Much has been made about the accessibility of higher education in the United States. Recently, Martha Kanter, U.S. Under Secretary of Education, issued a call to action: Make Higher Education Available to 100 percent of Americans. I could not agree with Dr. Kanter more. The pursuit of and access to higher education should be a right for all.

Touted by President Obama as "the unsung heroes of American education," community colleges offer a viable education solution to the problem of escalating college costs, and are a key ingredient in strengthening access to education. As Dr. Kanter points out, they are excellent options for many, but even they cannot reach all of the masses.

There are many channels to help drive us towards this goal, but the change needs to come at an institutional level, with the burden not only falling to community colleges to provide the alternative.

In order to make this change, we must first physically have enough seats for all students who desire the opportunity to learn. The ability of the brick and mortar institution to grow more than 50 percent in order to accommodate a growing student body isn't realistic. Even if they wish to do so -- which is doubtful given their culture -- we cannot expect these universities to have the money.
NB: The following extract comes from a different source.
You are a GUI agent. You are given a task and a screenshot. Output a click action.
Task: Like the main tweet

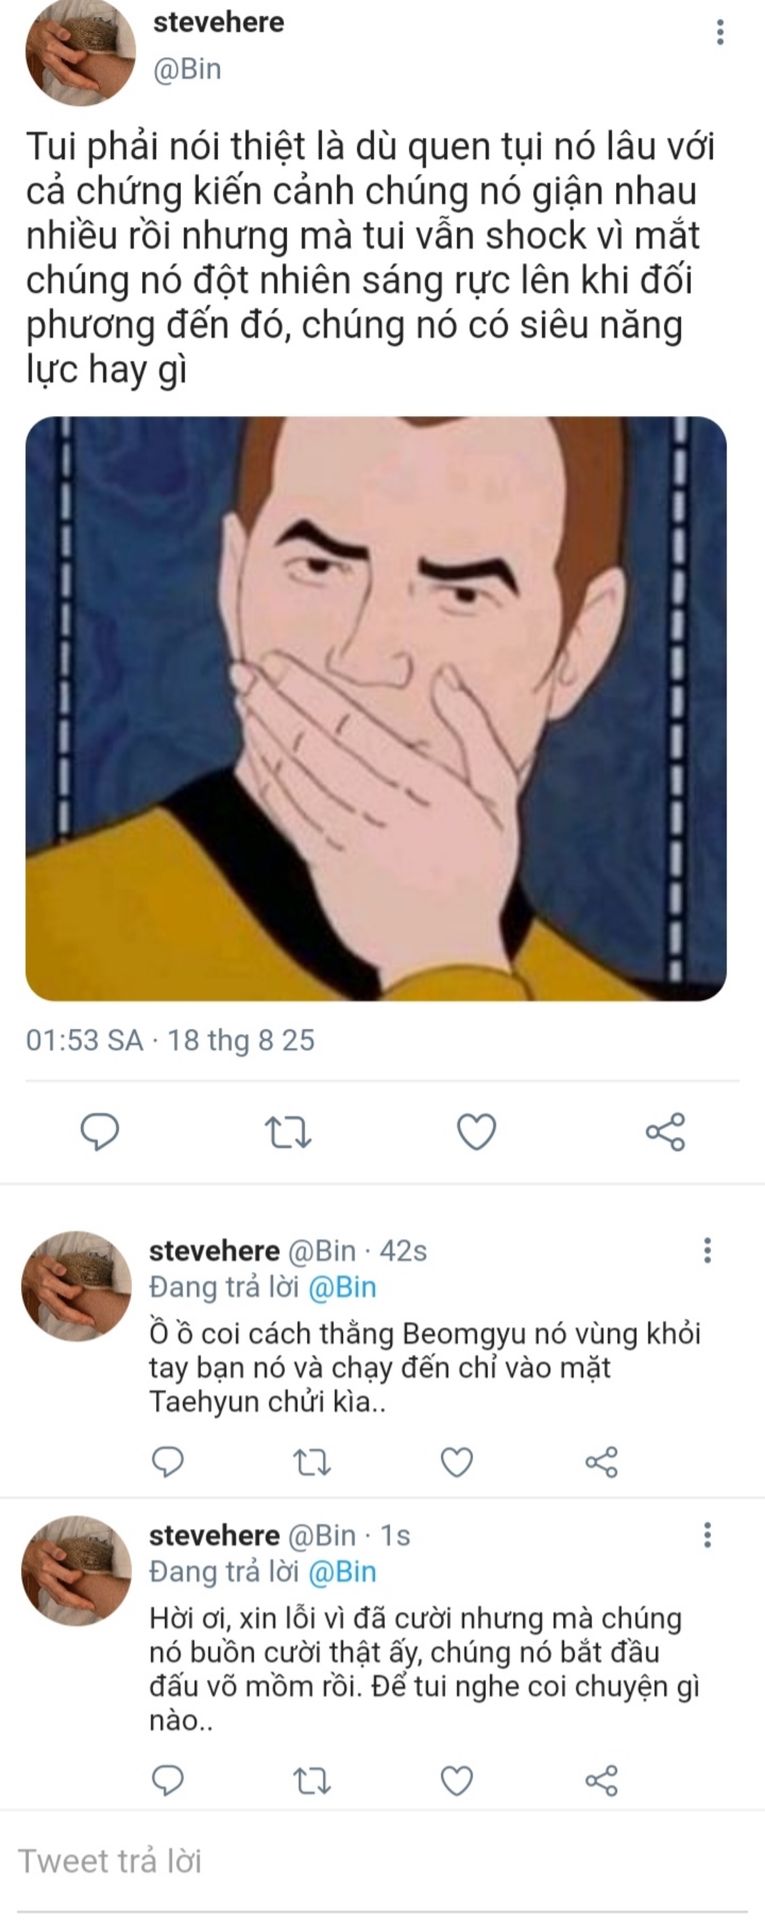(x=476, y=1131)
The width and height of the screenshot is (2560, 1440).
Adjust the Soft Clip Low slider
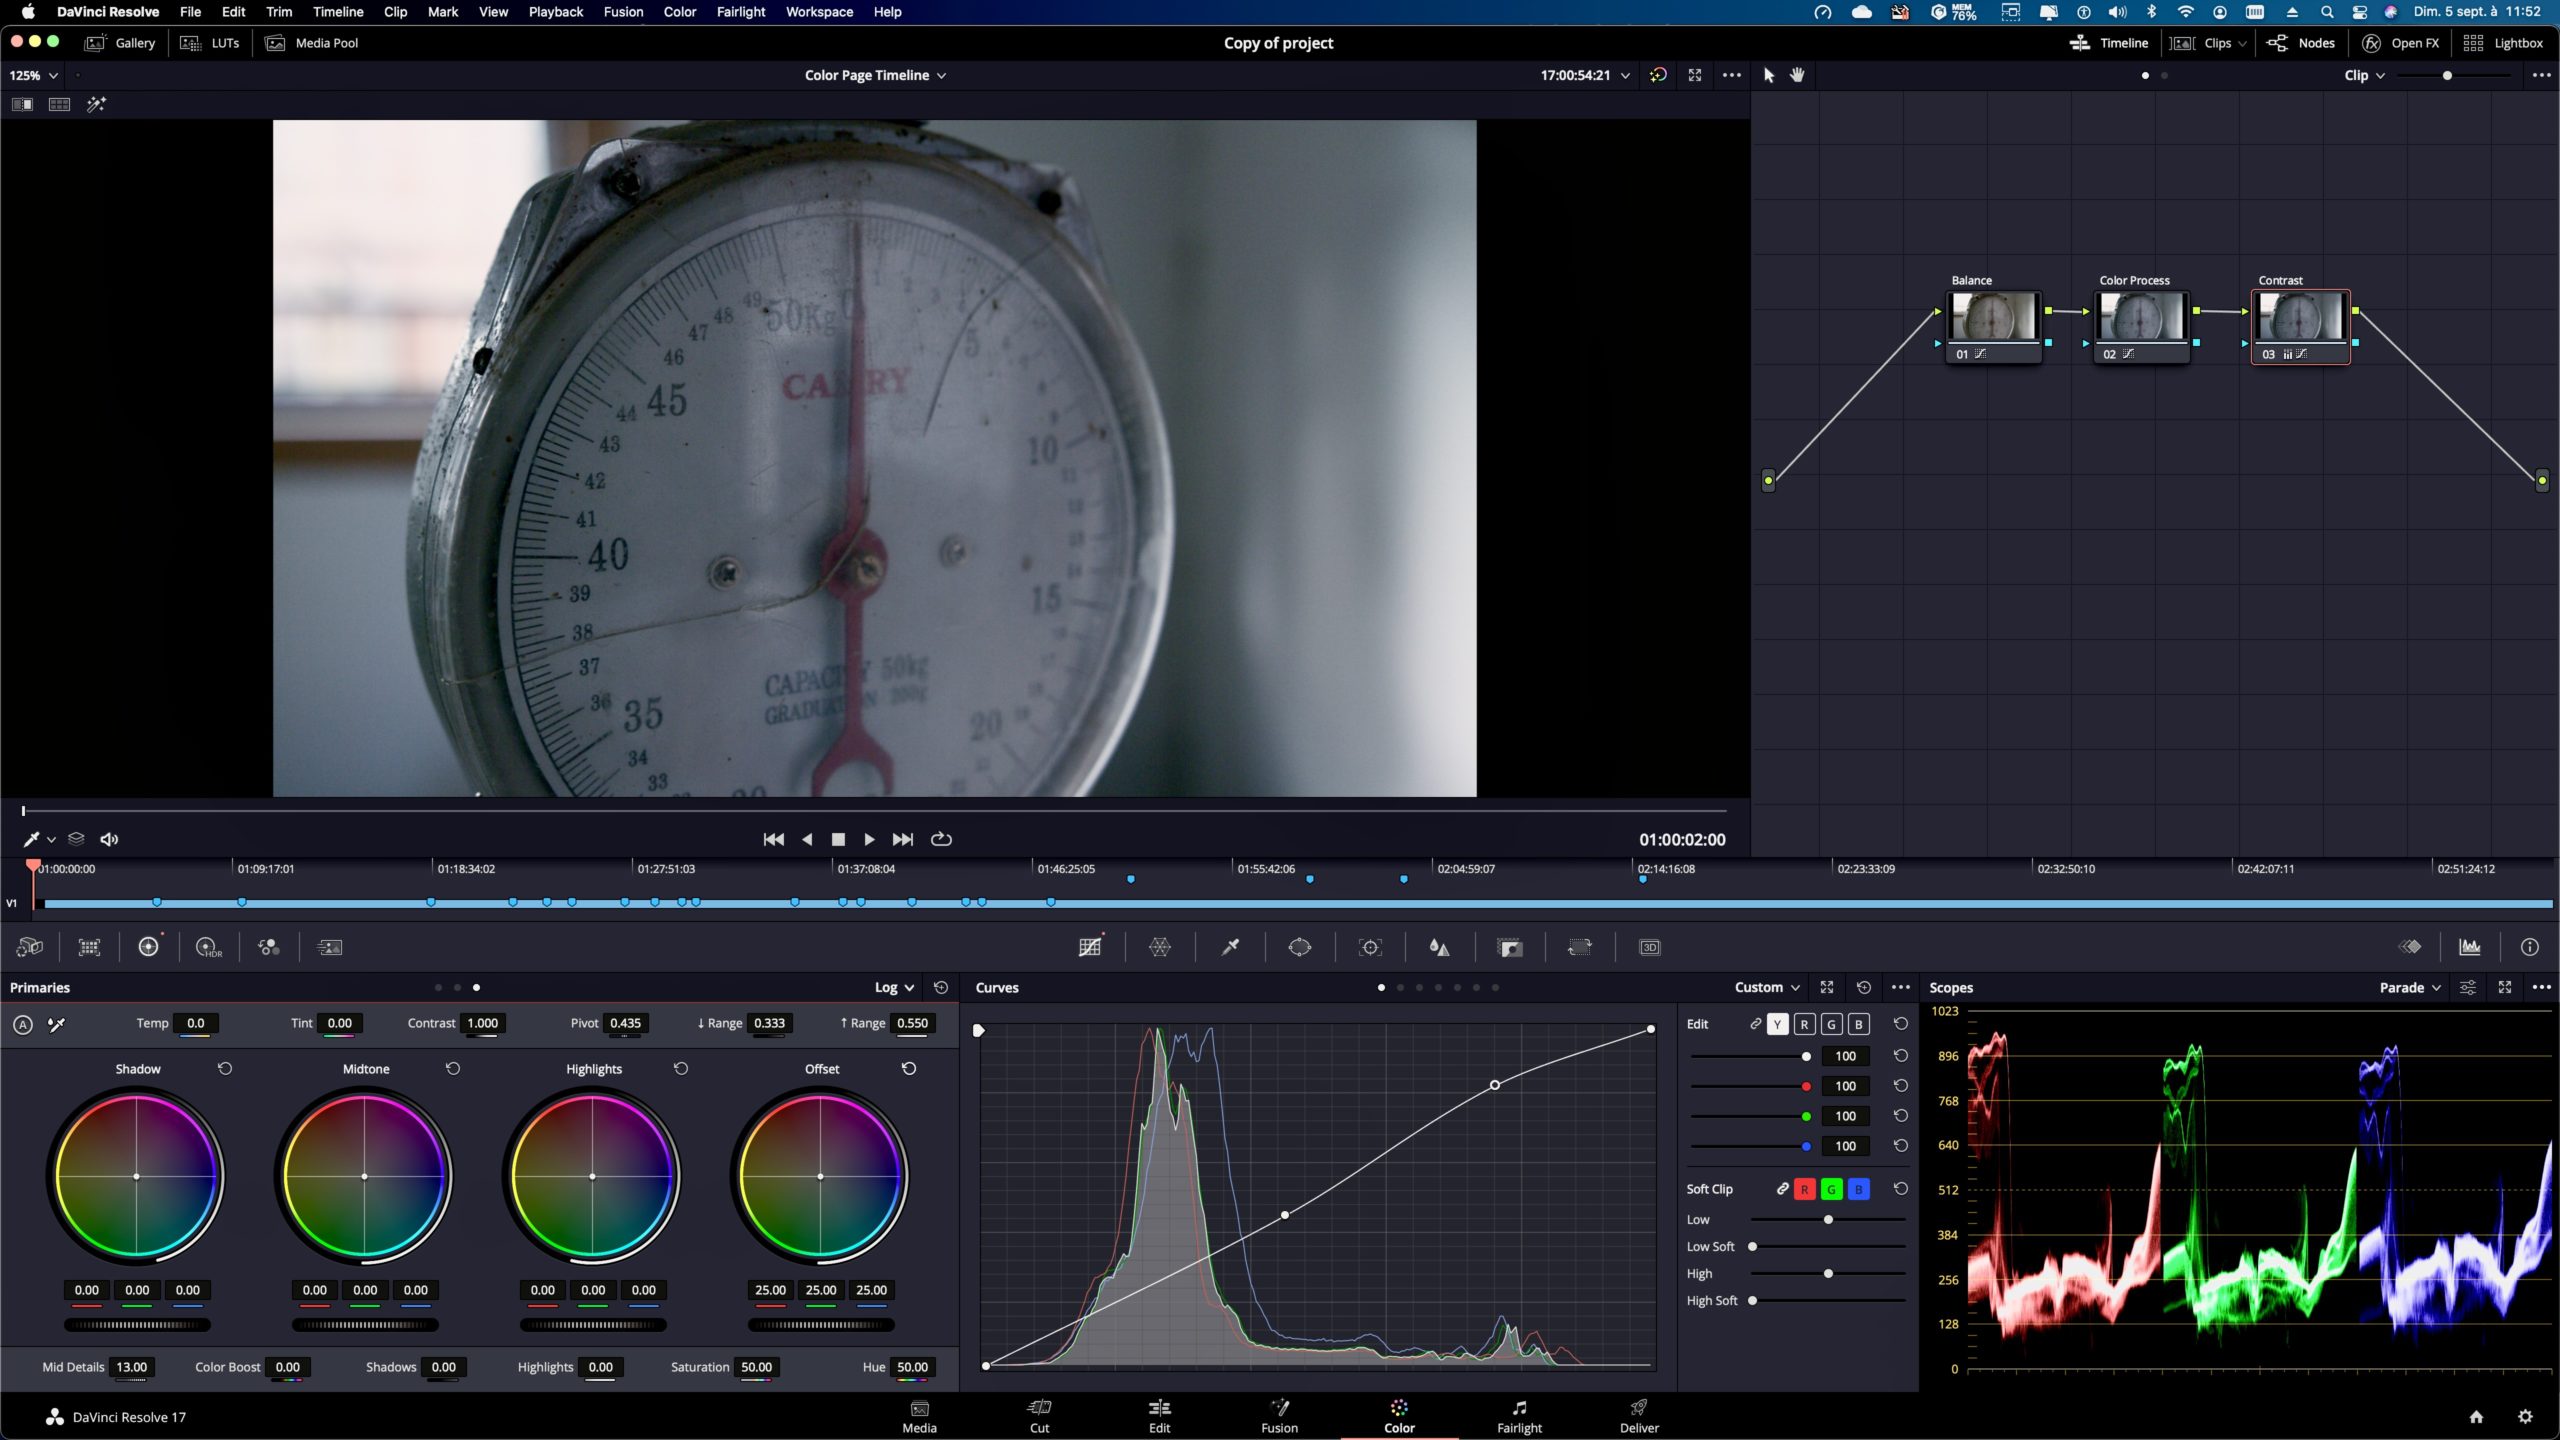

Universities are not built to be market driven, changing constantly to meet student needs. Their ability to grow is extremely limited.

The investment needed to accommodate more students in a traditional classroom is way beyond the universities capabilities, and, even if the government wanted to give aid, it is unlikely that they could afford it.

If we really want to accommodate everyone, especially working adults, we need to follow and build upon what the online universities have started. These universities were designed to be flexible, meeting the needs of the students and the marketplace. Both their schedules and their offered programs are built around these parameters. Additionally, online universities allow a greater number of students to enroll, given that there are no physical space restrictions. Therefore, the investments these institutions make are directly related to the number of students, not the number of buildings.

We should very closely follow the online model for closing the education gap. Arguing about the misuse of public funding by for-profit universities diverts from the more important conversation about their educational contributions to higher education reform.